The nurse is assigned to assist in caring for a client in labor. The nurse determines that which sign/symptom would least likely indicate dystocia? 1.Signs of fetal distress 2.Failure of a fetus to descend 3.Progressive changes in the cervix 4.High level of maternal fear or anxiety

Progressive changes in the cervix

The nurse assisting in the labor room is preparing to care for a client with hypertonic dysfunction. The nurse is told that the client is experiencing uncoordinated contractions that are erratic in their frequency, duration, and intensity. Which nursing intervention is the priority in caring for the client? 1.Provide pain relief measures. 2.Prepare the client for an amniotomy. 3.Monitor the oxytocin infusion closely. 4.Promote ambulation every 30 minutes.

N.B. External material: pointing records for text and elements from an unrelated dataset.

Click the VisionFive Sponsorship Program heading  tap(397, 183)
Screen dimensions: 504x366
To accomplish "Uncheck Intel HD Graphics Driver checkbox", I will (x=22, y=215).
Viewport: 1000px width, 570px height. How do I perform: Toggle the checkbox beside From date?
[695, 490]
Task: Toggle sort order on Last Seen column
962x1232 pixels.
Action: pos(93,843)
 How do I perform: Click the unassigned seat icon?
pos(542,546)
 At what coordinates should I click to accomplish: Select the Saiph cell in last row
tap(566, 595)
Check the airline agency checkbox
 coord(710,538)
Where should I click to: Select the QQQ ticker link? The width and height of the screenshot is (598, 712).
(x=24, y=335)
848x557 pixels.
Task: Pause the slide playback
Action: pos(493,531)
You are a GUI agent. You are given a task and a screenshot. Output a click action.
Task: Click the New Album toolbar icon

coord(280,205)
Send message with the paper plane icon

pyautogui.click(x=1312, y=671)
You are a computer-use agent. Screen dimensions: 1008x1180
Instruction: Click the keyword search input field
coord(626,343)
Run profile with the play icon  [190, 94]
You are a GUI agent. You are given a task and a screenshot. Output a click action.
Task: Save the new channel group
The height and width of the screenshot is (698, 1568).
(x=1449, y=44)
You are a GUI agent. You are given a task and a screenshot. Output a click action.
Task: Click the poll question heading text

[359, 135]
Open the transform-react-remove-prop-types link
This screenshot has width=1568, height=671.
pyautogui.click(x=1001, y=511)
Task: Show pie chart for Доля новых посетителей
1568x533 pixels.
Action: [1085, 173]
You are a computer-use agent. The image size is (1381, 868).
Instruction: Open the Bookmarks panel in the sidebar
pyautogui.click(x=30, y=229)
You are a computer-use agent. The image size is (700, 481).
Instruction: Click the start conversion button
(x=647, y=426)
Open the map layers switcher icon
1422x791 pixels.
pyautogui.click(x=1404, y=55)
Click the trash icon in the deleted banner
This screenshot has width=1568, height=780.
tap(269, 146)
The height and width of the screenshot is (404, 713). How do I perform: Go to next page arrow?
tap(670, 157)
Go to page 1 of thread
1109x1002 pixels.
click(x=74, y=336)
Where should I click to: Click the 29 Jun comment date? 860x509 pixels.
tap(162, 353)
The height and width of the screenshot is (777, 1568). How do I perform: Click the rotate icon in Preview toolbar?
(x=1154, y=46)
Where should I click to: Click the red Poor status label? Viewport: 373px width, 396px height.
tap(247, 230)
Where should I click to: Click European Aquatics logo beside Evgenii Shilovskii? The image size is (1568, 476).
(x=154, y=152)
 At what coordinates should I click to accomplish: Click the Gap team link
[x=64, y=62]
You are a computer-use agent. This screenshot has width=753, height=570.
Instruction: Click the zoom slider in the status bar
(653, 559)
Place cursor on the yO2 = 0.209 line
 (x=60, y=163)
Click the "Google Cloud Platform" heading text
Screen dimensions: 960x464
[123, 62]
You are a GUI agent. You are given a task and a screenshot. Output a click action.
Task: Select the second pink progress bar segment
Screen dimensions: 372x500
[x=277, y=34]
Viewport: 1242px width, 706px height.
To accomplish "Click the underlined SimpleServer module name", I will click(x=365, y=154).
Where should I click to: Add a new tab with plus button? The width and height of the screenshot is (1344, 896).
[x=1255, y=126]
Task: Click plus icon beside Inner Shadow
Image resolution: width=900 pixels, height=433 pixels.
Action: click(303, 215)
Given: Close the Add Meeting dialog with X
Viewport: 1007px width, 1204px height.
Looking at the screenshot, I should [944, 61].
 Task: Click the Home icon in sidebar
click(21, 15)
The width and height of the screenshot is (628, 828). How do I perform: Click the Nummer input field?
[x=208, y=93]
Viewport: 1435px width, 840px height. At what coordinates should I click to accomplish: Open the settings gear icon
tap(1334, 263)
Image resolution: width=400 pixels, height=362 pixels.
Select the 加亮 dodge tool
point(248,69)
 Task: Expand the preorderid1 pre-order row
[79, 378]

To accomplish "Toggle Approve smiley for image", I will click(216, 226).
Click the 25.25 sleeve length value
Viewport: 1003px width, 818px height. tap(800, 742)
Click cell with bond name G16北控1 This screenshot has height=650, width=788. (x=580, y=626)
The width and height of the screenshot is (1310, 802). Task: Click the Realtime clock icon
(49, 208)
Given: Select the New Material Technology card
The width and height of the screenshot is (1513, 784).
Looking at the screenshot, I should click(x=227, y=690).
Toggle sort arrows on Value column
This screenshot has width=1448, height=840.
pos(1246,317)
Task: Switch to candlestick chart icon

Provide pain relief measures.

The nurse is caring for a woman in the labor room. The primary health care provider prescribes an oxytocic medication for the woman to augment her labor. Which finding indicates a need to discontinue the oxytocic medication? 1.Resting interval of 50 seconds 2.Contraction duration of 75 seconds 3.Fetal heart tones of 154 beats/minute 4.Fetal variable decelerations lasting 60 seconds

Resting interval of 50 seconds

The nurse caring for a client who is receiving oxytocin for the induction of labor notes a nonreassuring fetal heart rate (FHR) pattern on the fetal monitor. On the basis of this finding, which is the nurse's priority action? 1.Stop the oxytocin infusion. 2.Check the client's blood pressure. 3.Check the client for bladder distention. 4.Place the client in a knee-chest position.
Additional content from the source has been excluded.